Input for this task:
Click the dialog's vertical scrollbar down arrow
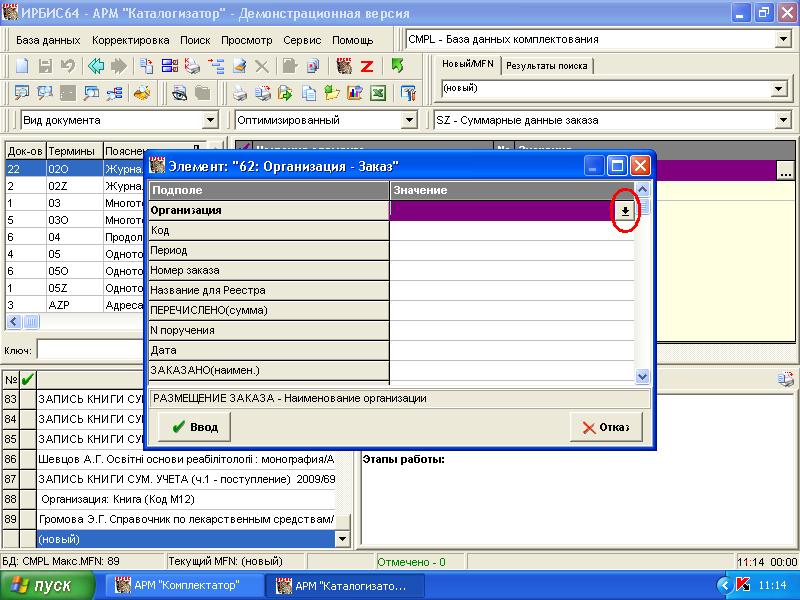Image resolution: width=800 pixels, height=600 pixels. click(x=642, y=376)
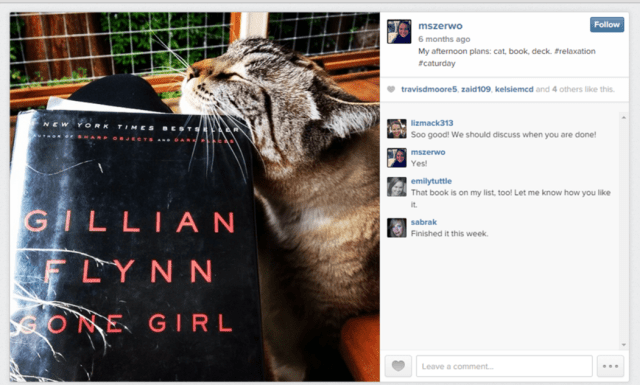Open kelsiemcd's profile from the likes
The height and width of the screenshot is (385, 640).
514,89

Problem description: Reproduce the material exactly; omit the pictures.

Response:
Click the dialog's vertical scrollbar down arrow
Image resolution: width=800 pixels, height=600 pixels. click(x=642, y=376)
Open kelsiemcd's profile from the likes
The height and width of the screenshot is (385, 640).
514,89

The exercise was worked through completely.